Hippe Filialen als Akt der Verzweiflung
Viel Geld investieren Banken derzeit in den Umbau ihrer Filialen, um wieder mehr Kunden in die Geschäftsstellen zu locken. Doch die Liebesmüh könnte vergeblich sein.

Im Schalterraum herrscht oft gähnende Leere, Personal und Miete mutieren zum Kostenfaktor. Folgerichtig schrumpft die Zahl der Zweigstellen seit Jahren: Zwischen 2003 und 2023 haben Sparkassen und Genossenschaften laut Bundesbank-Statistik jede zweite Filiale geschlossen, die Großbanken haben sogar 70% dichtgemacht. Die verbliebenen bauen sie jetzt immer häufiger aufwändig um. Das ist zwar keine ganz neue Entwicklung, aber Architekten berichten von einem neuen Auftragsschub. Die Banken wissen offenbar weiterhin nicht recht, was sie mit den Räumen sonst tun sollen. „Die Filialen, die erhalten bleiben, brauchen ein zukunftsfähiges Konzept, ansonsten wird es schwierig, sie zu rechtfertigen“, sagt Konrad Greilich, Banking-Experte beim Digital-Branchenverband Bitkom.
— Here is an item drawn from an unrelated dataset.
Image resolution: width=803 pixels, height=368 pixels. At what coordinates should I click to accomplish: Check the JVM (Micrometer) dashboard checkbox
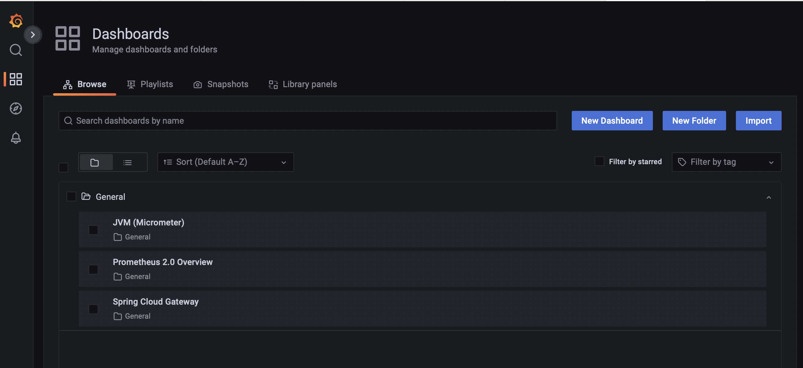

Bargeld gibt’s am Automaten und im Supermarkt, überwiesen wird online, die teure Schalteröffnung braucht eine neue Daseinsberechtigung. „Der Fokus liegt auf Beratung statt dem Abwickeln von Zahlungsverkehr, das spiegelt sich auch in den Designs wider“, berichtet Heiner Kolde, Geschäftsführer des Architektenbüros bkp, das regelmäßig Banken modernisiert. Einige Filialen legen den Fokus auf Immobilienberatung, integrieren etwa Smart-Home-Konzepte, die Kunden dann in der Filiale ausprobieren können. Andere integrieren Flagship-Stores in die Bank. Oder sie lassen Veranstaltungsanbieter Tickets verkaufen.
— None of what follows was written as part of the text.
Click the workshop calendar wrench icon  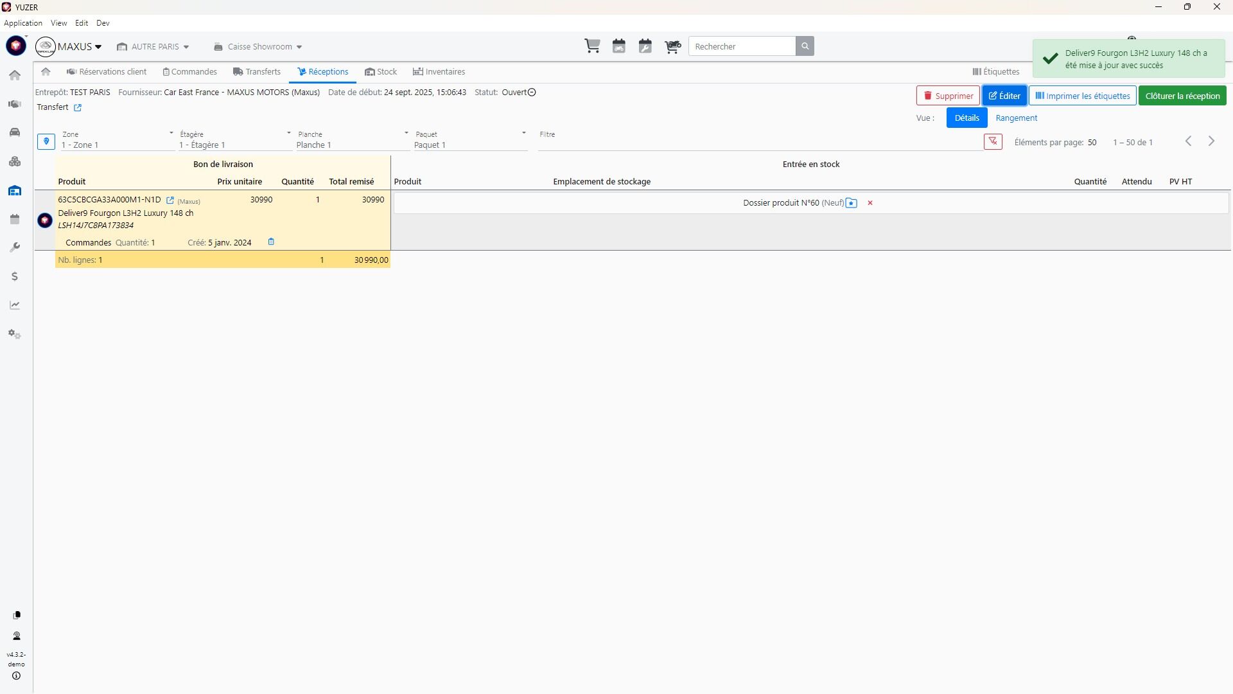(645, 46)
Ein neues Konzept verfolgt bkp etwa bei der Stadtsparkasse Düsseldorf. Die Architekten haben im Stadtteil Oberbilk Anfang 2024 einer Filiale mit Lounge-Möbeln und offenem Grundriss Wohnzimmer-Atmosphäre eingehaucht. In unterschiedlich gestalteten Extra-Räumen können Kunden über Video mit einem Serviceberater sprechen. Es gibt Café-Ecken für den ungezwungenen Austausch, vermittelt werden soll eine Atmosphäre wie am Küchentisch statt steifer Banker-Beratung. „Das Feedback der Kunden ist bislang sehr positiv“, sagt Dirk Günthör, Direktor für Privatkunden Regionalmärkte bei dem Kredit-institut. Schon sind weitere Filialen im Umbau, je nach Standort lässt sich die Sparkasse den Wohnzimmerlook zwischen 500.000 Euro und 1,5 Mio. Euro kosten, sagt Günthör.
Ob so allerdings neue Kunden kommen? Das lasse sich noch nicht beziffern, gibt er zu. Ein Blick in die Branchenzahlen lässt jedenfalls daran zweifeln, dass die Renovierung einer Bankfiliale neues Leben einhaucht. „49% der Kunden sagen, ihnen würde nichts fehlen, wenn es keine Bankfilialen mehr geben würde“, berichtet Bitkom-Experte Greilich mit Verweis auf eine neue Studie. Das ist wenig verwunderlich, da inzwischen selbst 54% der Über-65-Jährigen ihre Bankgeschäfte überwiegend online tätigen.
Cafés, Paketannahmestellen und Pop-up-Stores werden auch nichts daran ändern, dass der Bedarf an Filialen weiter sinkt, glaubt auch Phillipp Bulis, Partner bei Oliver Wyman mit Fokus auf Privat- und Geschäftskundenbanking. „Das sind für Kreditinstitute eher Notlösungen, um überflüssige Flächen zu nutzen.“ Die bisherige Erfahrung habe aber auch gezeigt: „Es gibt nicht so viele Synergien, wie erhofft.“ Kommen Kunden auf einen Kaffee vorbei, bleiben sie deswegen eben noch lange nicht fürs spontane Baufinanzierungsgespräch.